CORRECTION: The headline has been updated to reference Cathay Pacific, not Cathay Airlines.
- DHL inked a deal to serve as the third-party logistics (3PL) provider for Cathay Pacific and Cathay Dragon’s storage, warehousing and domestic transportation of aircraft maintenance parts, Air Cargo World reported last week.
- Hong Kong International Airport (HKA) houses Cathay, where DHL will perform service. Approximately 80,000 aircraft parts, components and equipment are used in the ongoing maintenance of Cathay Pacific and Cathay Dragon’s fleet of 180 aircraft.

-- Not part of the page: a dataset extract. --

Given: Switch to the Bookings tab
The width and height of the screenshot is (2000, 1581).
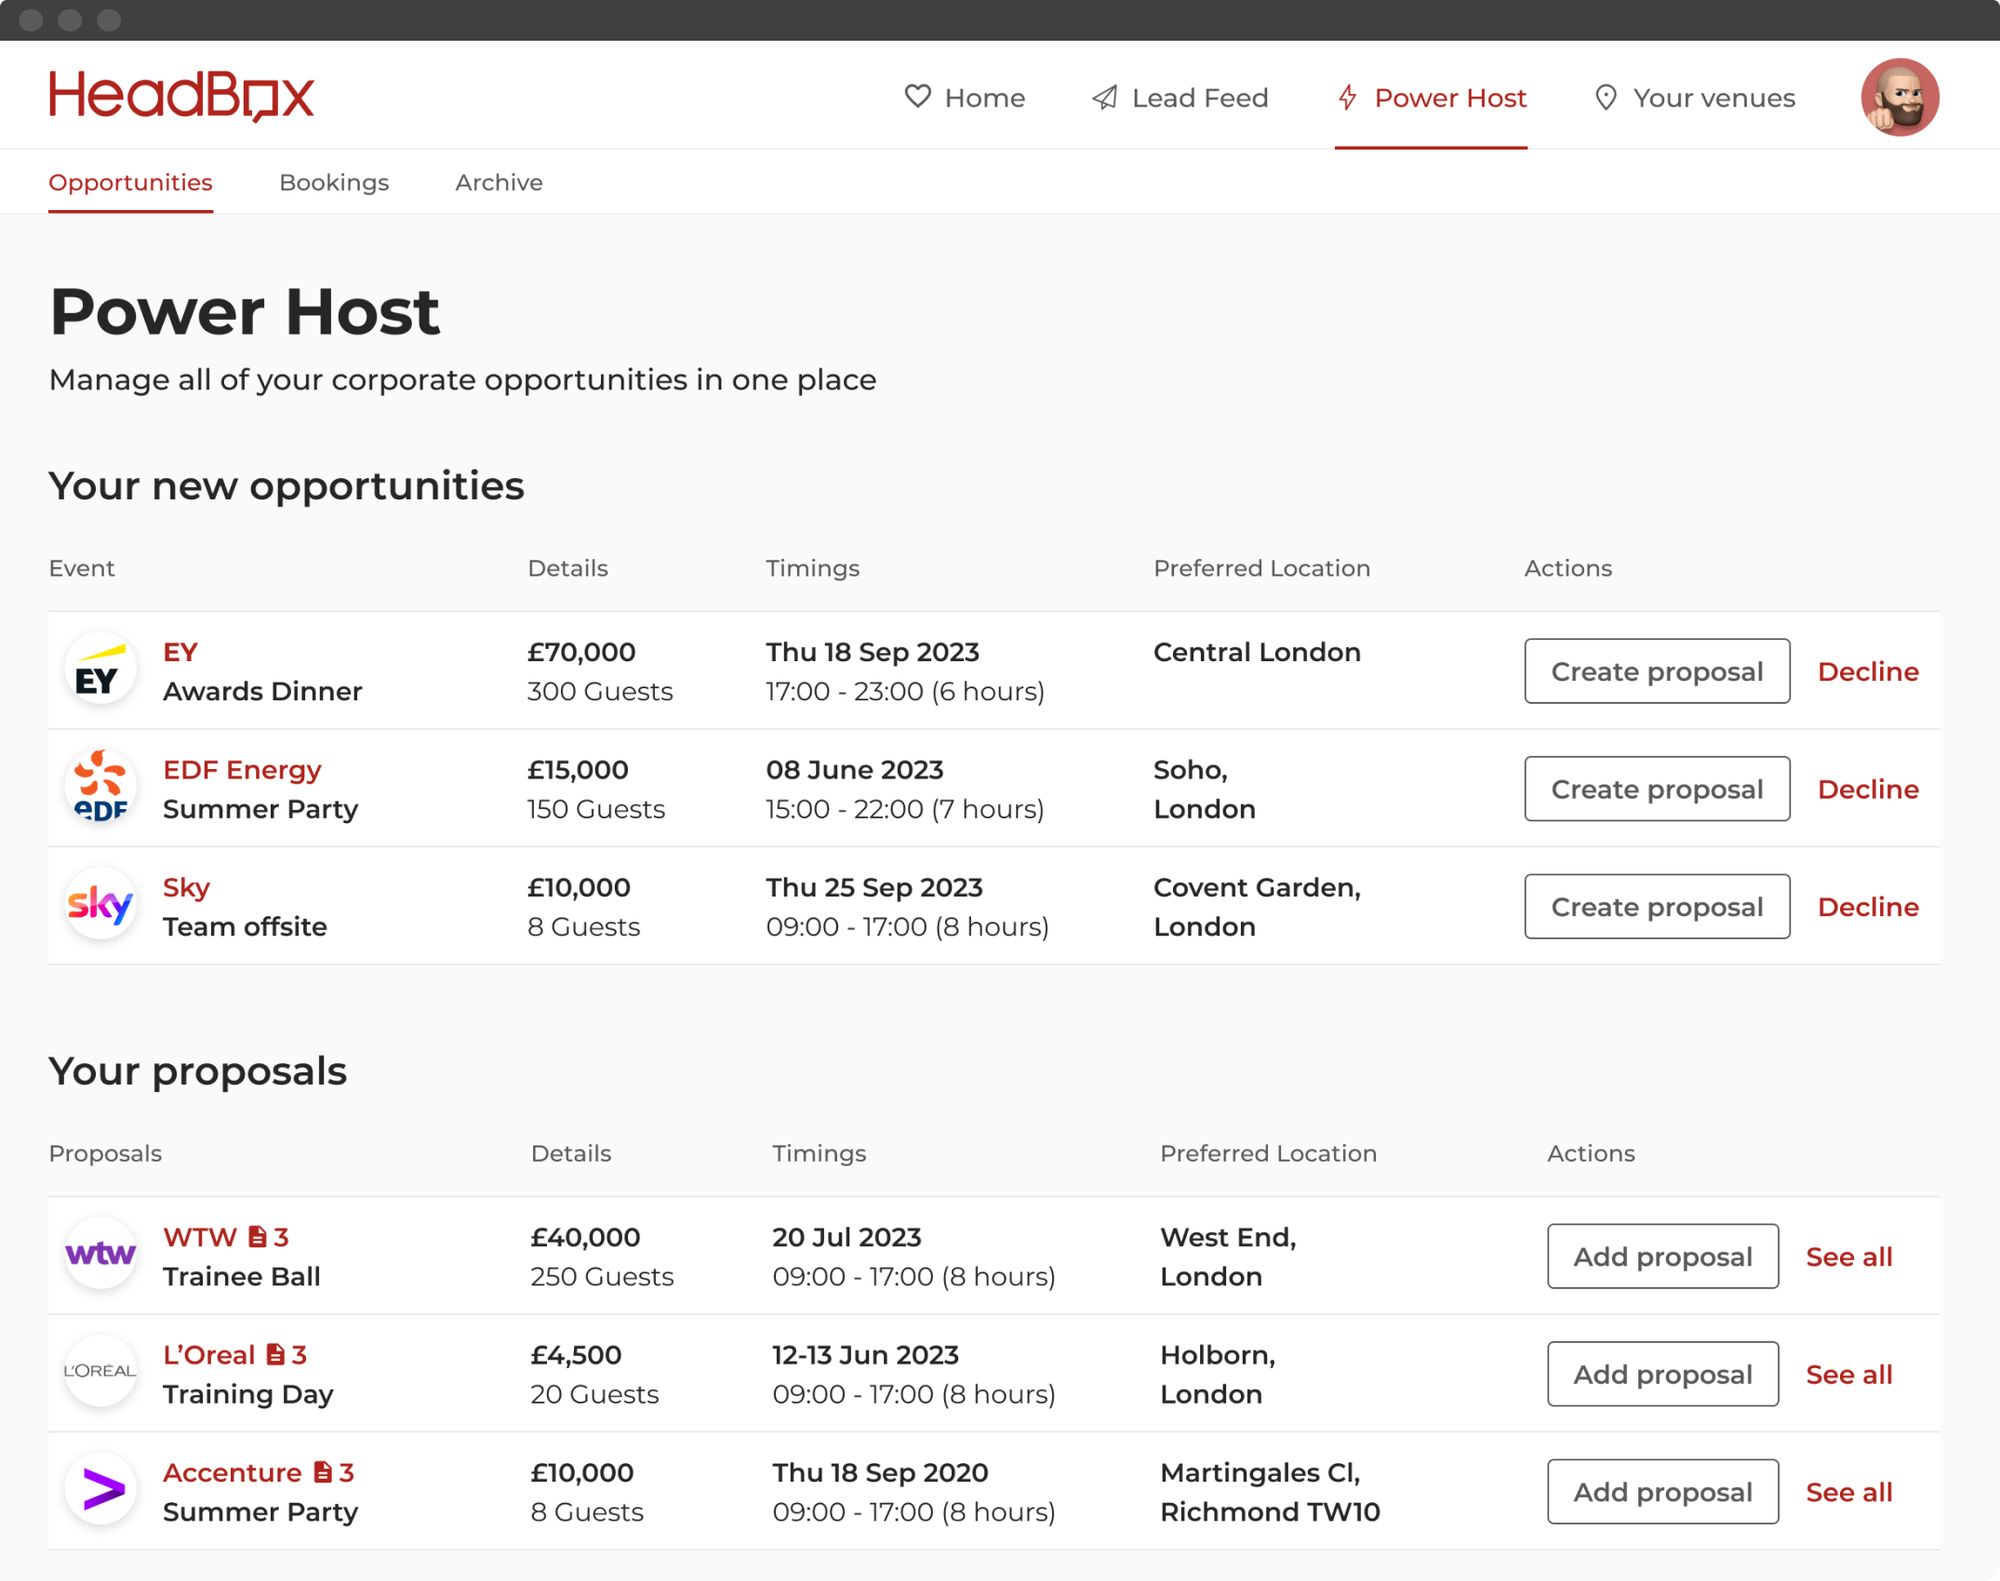Looking at the screenshot, I should 335,182.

- To properly service Cathay, 120 DHL Supply Chain 3PL specialists will work all day every day of the year. The parts which they will access are spread throughout 90,000 square feet of warehousing.

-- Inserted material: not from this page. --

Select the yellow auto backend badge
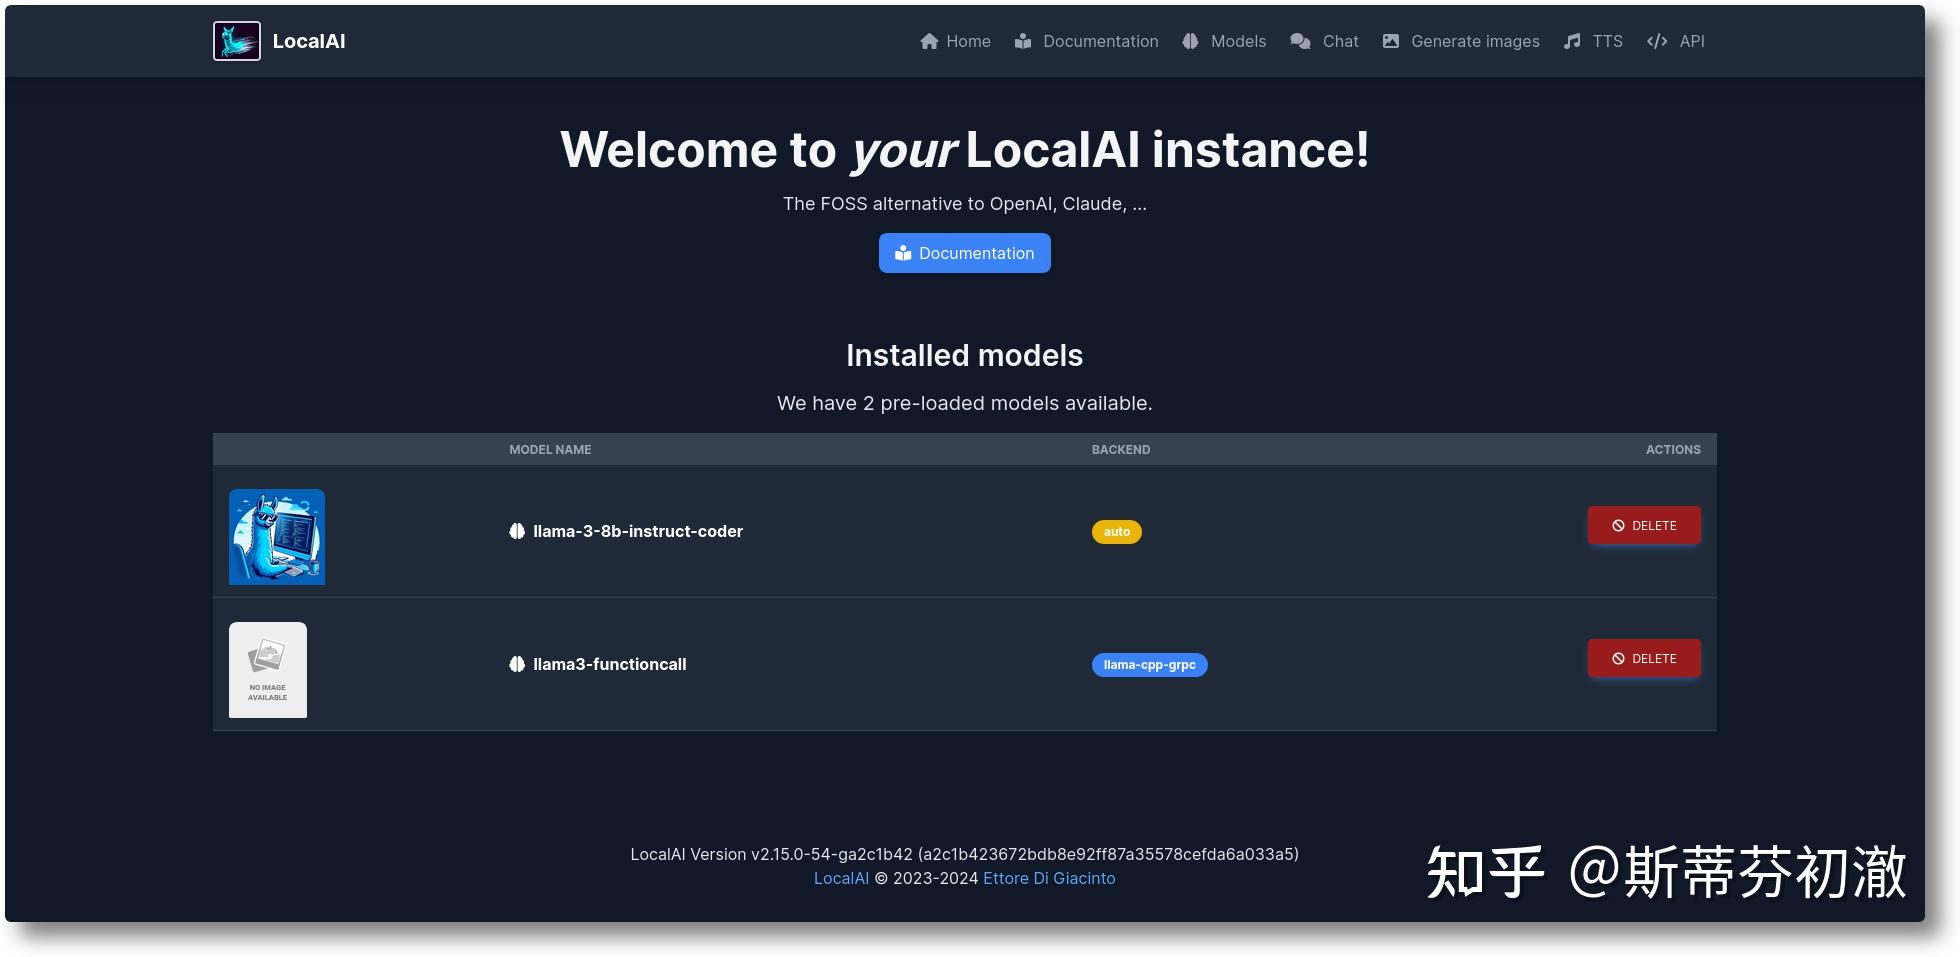The image size is (1960, 957). click(1116, 531)
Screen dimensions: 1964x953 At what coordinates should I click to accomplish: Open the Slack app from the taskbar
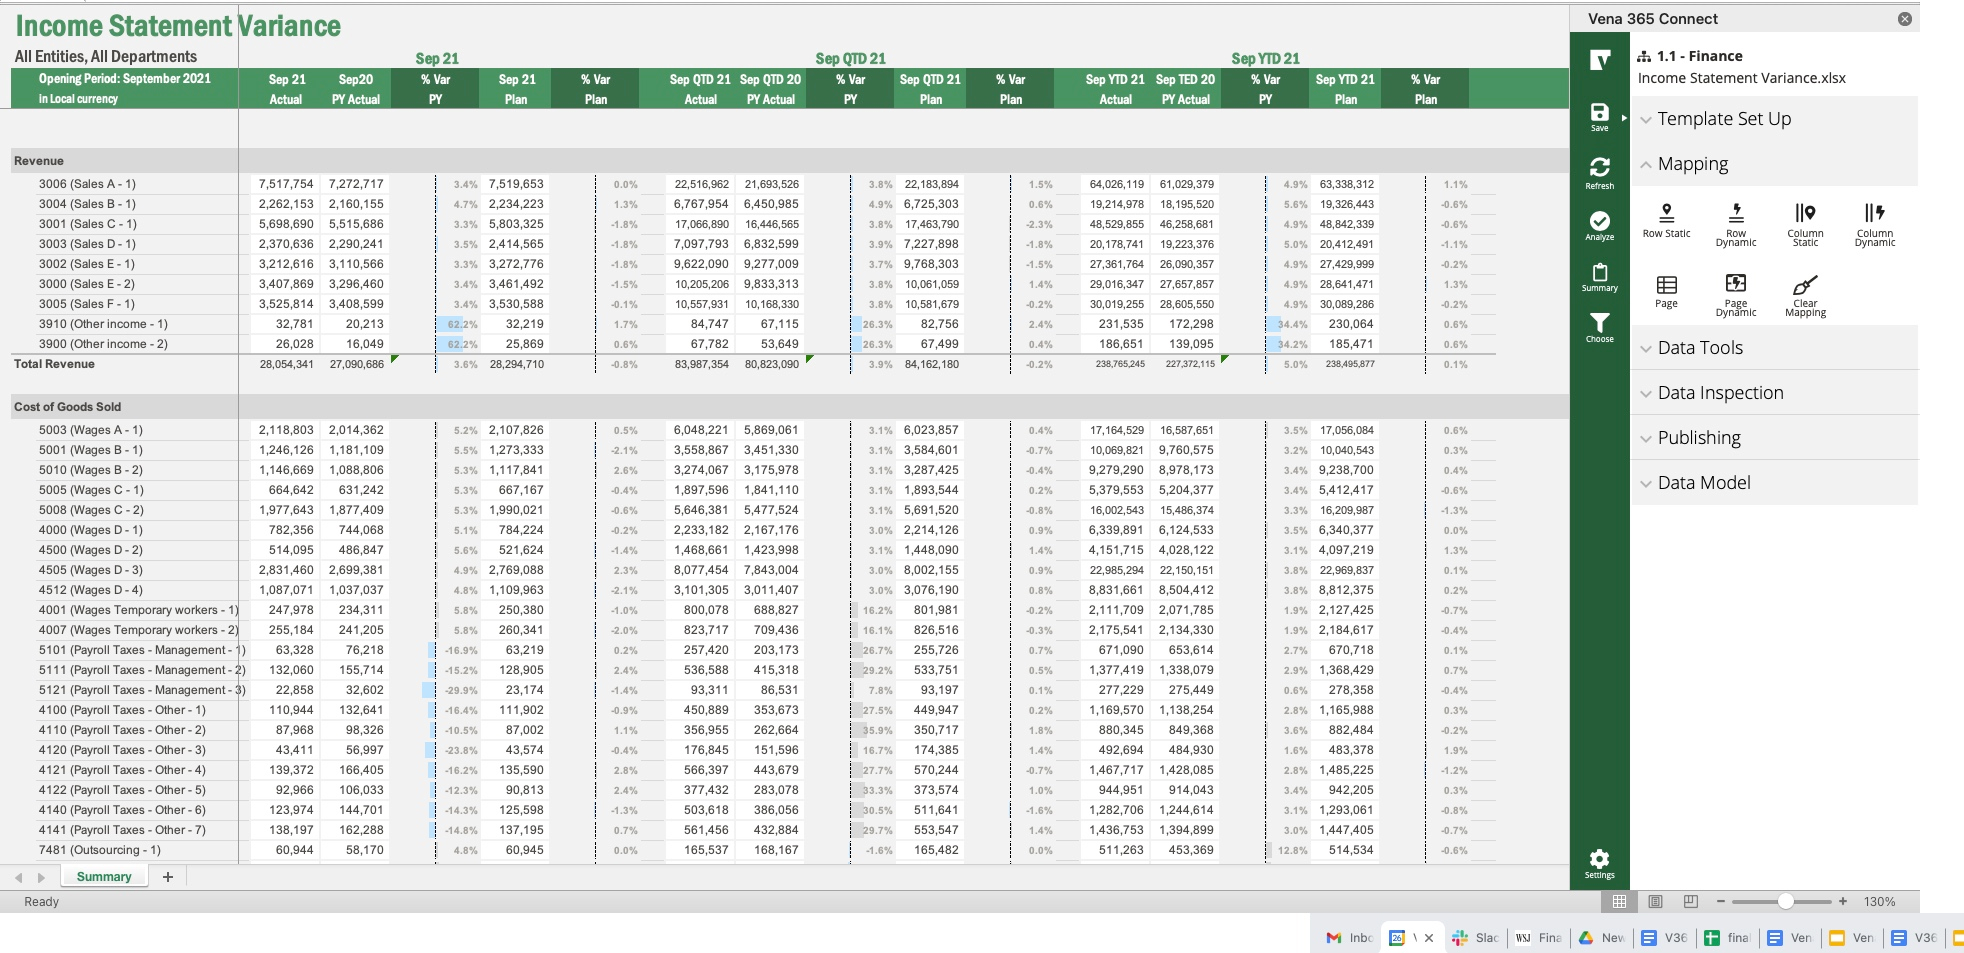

Perceived as resistant to change, Cathay Pacific is believed to be conservative in method and only reluctantly adapting to changes in the market — but this new deal with DHL may change that.

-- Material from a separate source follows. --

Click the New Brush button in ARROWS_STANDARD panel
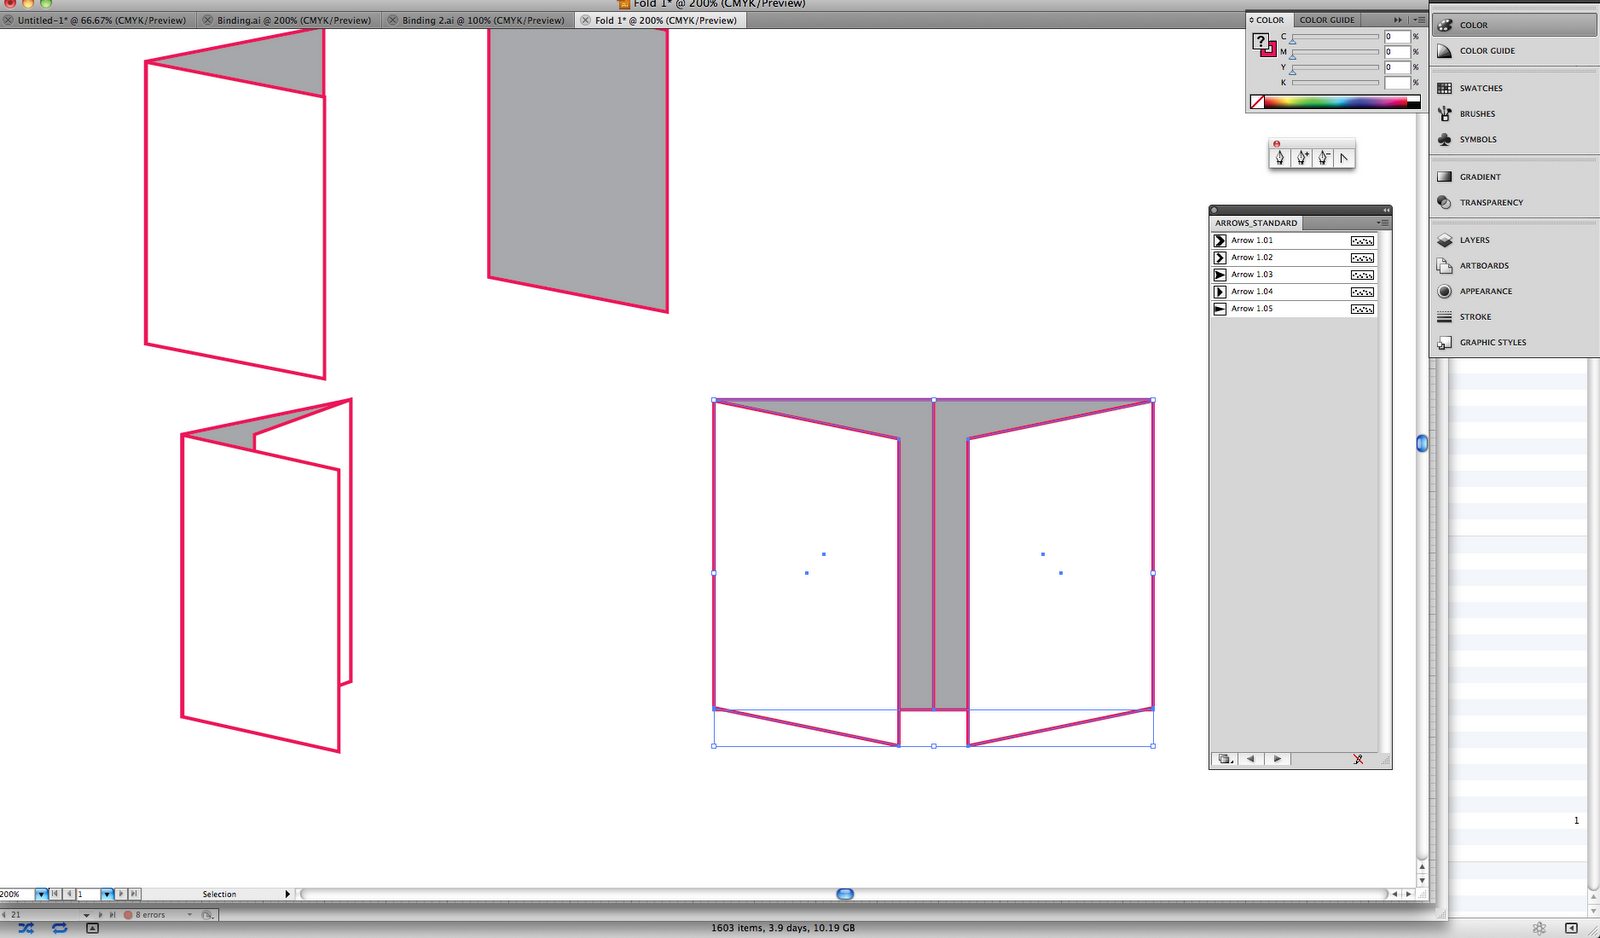 (x=1224, y=759)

DHL is a highly successful logistics provider making leaps and bounds in logistics innovation: the company is already testing the Effibot, an AI robot cart that follows warehouse workers and carries inventory, Google glasses for workers to more efficiently locate and categorize warehouse inventory, and a drone called the Parcelcopter, which delivers packages to remote locations or in extreme weather conditions. By working with DHL to cut supply chain costs, Cathay may be able to rebound from its losses in fuel hedging.
In 2016, Cathay lost Hong Kong $8.46 billion on fuel hedging, and in 2015, the first year in which Cathay enacted fuel price hedging, it lost $8.47 billion (Hong Kong). Cathay probably hopes to benefit from lower fuel prices in 2017, but a hedging loss is still expected.
Rather than focus on this misstep and the resulting financial responsibility borne by company executives, Cathay's partnership with DHL should help the airline straighten out its inefficiencies and smooth operations.